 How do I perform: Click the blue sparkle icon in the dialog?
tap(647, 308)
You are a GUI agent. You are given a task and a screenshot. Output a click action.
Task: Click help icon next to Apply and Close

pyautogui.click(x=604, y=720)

## Instructions to follow
Please restate the material above, word for word and in full.

## Exercise result
 How do I perform: Click the blue sparkle icon in the dialog?
tap(647, 308)
You are a GUI agent. You are given a task and a screenshot. Output a click action.
Task: Click help icon next to Apply and Close

pyautogui.click(x=604, y=720)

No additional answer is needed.